Obesity and Pregnancy
Research in to obesity and pre-eclampsia
Overview
Nearly one in five of pregnant women in the UK are obese, meaning a body mass index (BMI) of 30 or higher. This has become increasingly common in recent years and shows no signs of declining.Obesity is linked to an increased risk of many serious complications of pregnancy such as high blood pressure, diabetes and problems during the birthing process, which is a cause for concern. These can occasionally lead to significant long term health problems or even death. It is also far more likely that children of obese mothers will be overweight or obese themselves.
Our researchers are leading an important programme of research aimed at increasing understanding of the reasons why obese women are at increased risk, and how complications occur. Obese women are more likely to have babies that grow larger than expected in pregnancy, which can cause problems during labour and delivery.
The placenta is known to control a baby’s growth during pregnancy, so we are investigating whether obesity changes the development or function of the placenta in pregnancy.
Problem
Pre-eclampsia is a serious complication involving development of high blood pressure and protein in the urine during pregnancy. This occurs in five per cent of all pregnant women.
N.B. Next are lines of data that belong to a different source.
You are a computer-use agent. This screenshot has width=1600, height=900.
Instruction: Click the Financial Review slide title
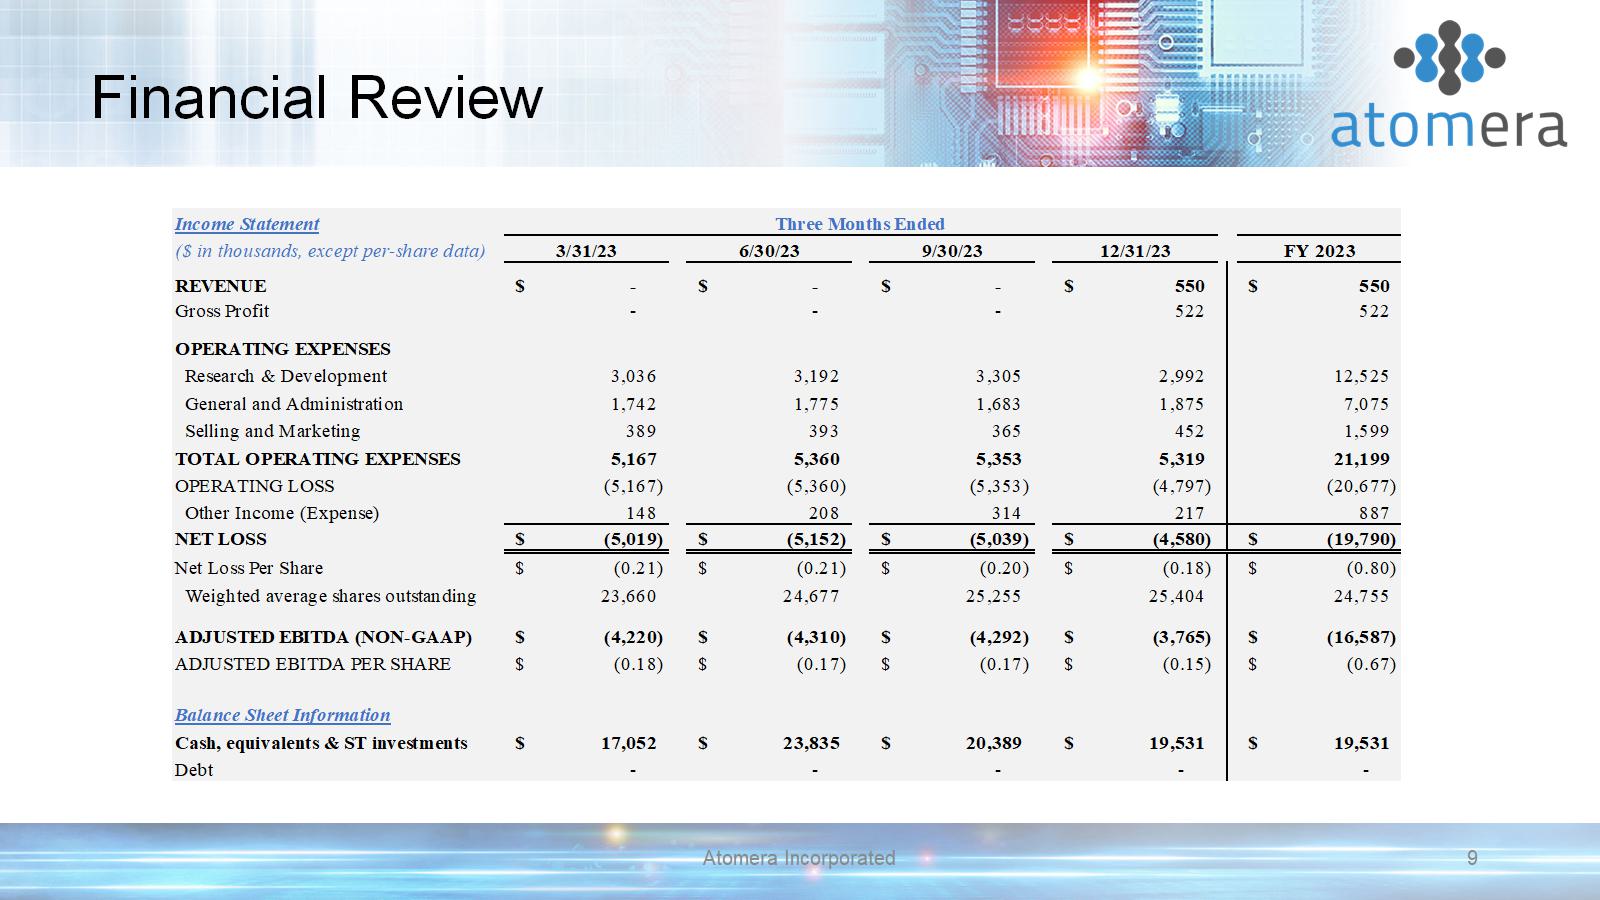317,98
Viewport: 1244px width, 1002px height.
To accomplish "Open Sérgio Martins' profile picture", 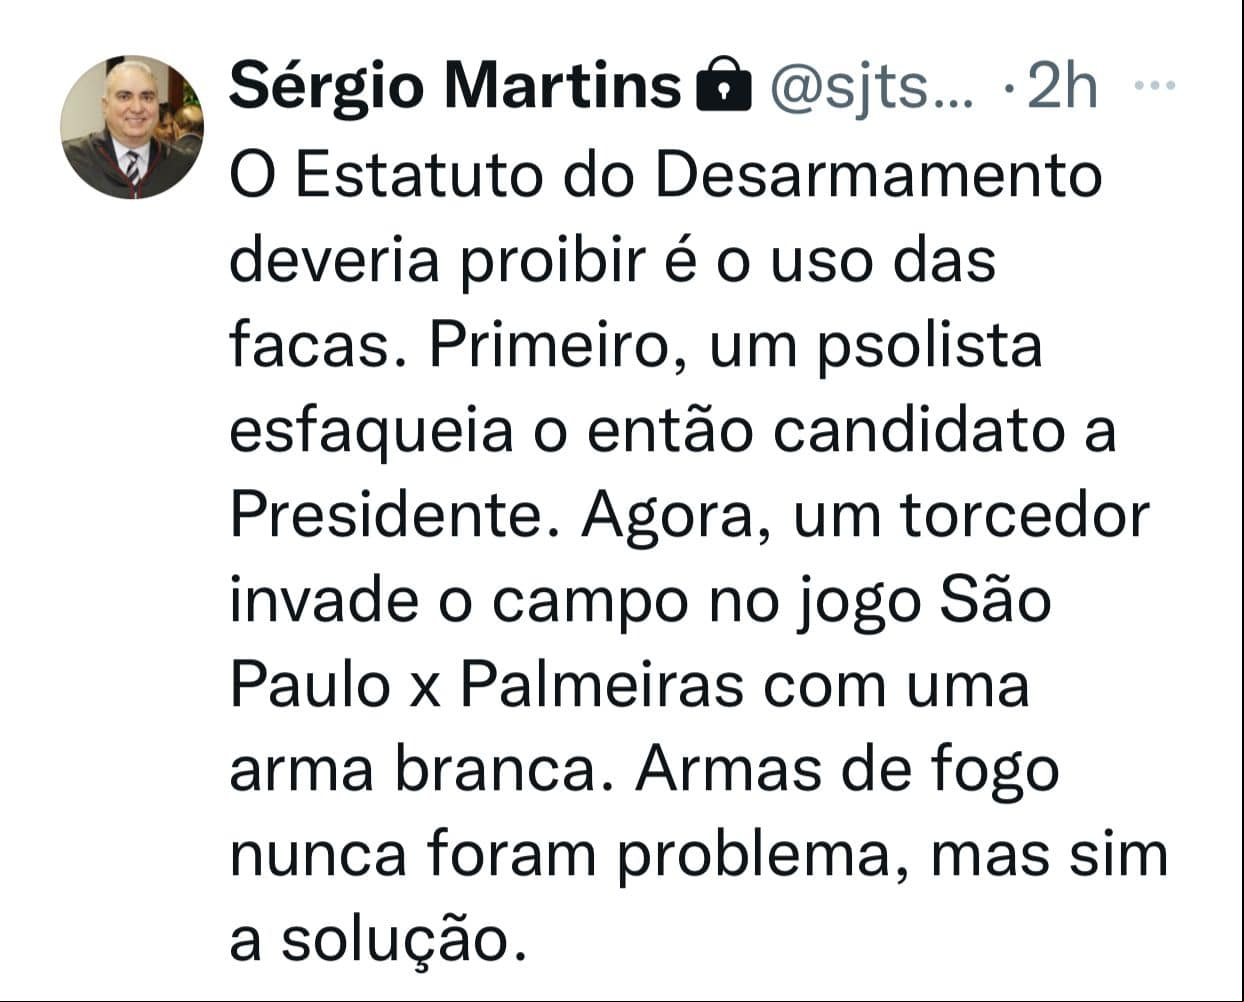I will (132, 127).
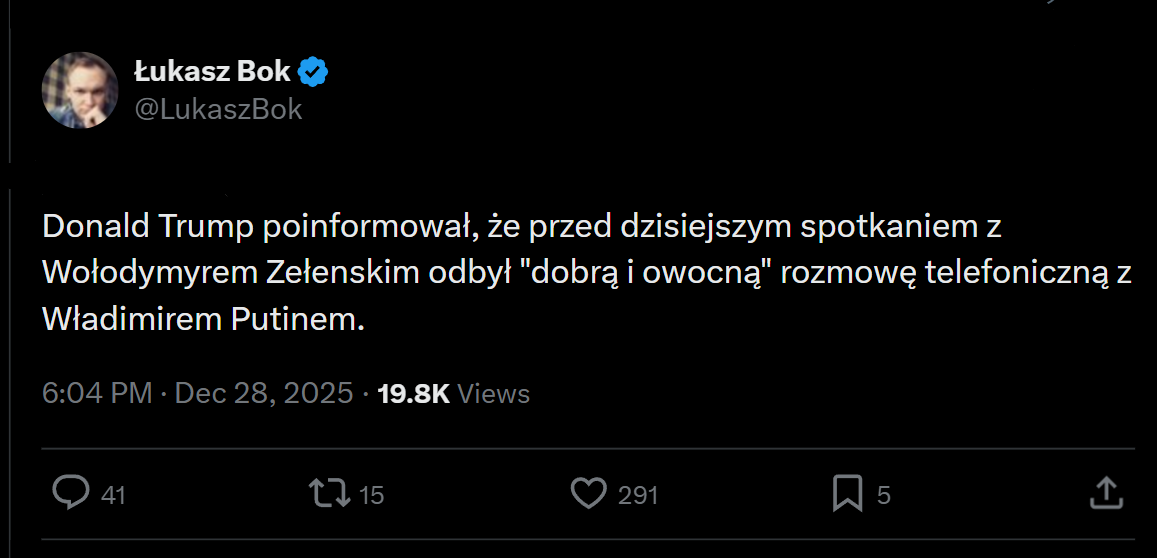This screenshot has height=558, width=1157.
Task: Click the blue verified checkmark badge
Action: (x=314, y=72)
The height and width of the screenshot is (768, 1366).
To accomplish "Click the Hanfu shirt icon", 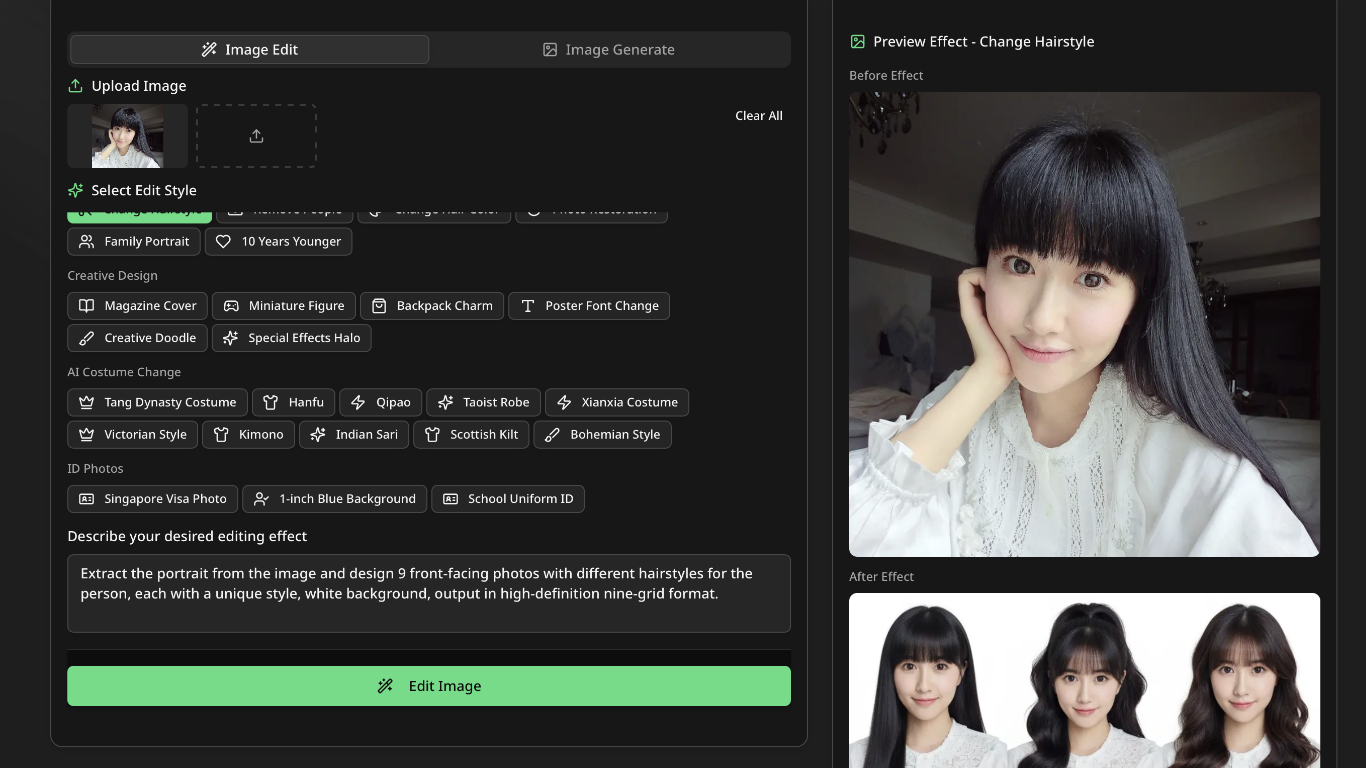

The only treatment available at present is early delivery of the baby; meaning many babies are delivered prematurely because of this condition.Obese women are at much higher risk of developing pre-eclampsia than women of normal weight, but the reasons for this are not understood.
What we have achieved to date:
Research has found that in cardiovascular disease outside of pregnancy, increased adipokine secretion from expanded fat mass is associated with endotheilial dysfunction (high blood pressure). It is also known that abnormal function of the blood vessels, endothelium, plays an important part in causing pre-eclampsia.We propose that altered adipokine secretion in pregnant obese women promotes maternal vascular endothelial dysfunction and that this process also underlies the increased risk of pre-eclampsia in obese women.
What we aim to achieve:
In this study, which is supported by The British Heart Foundation, we aim to increase our understanding of why obese pregnant women are more likely to develop pre-eclampsia. Our researchers will examine maternal arterial function in obese pregnant women to determine whether maternal obesity is linked to altered adipokine.Myometrial and omental (visceral fat) tissue will be obtained from normal weight, overweight and obese pregnant women undergoing caesarean sections. Omental fat cells will then be cultured to assess adipokine release in each weight group. Adipokines will also be measured in maternal blood. The Myometrial arterial function will be assessed by using wire myography and correlating this to the woman’s BMI. In addition to the research above, arterial function in arteries from normal weight women will also be examined after exposure to adipokines or omental “fat-conditioned” media.
If greater levels of hormones from myometrial and omental tissue in pregnancy are found to increase the risk of pre-eclampsia in obese women, it may be possible to reduce these effects by lifestyle changes or drug treatment.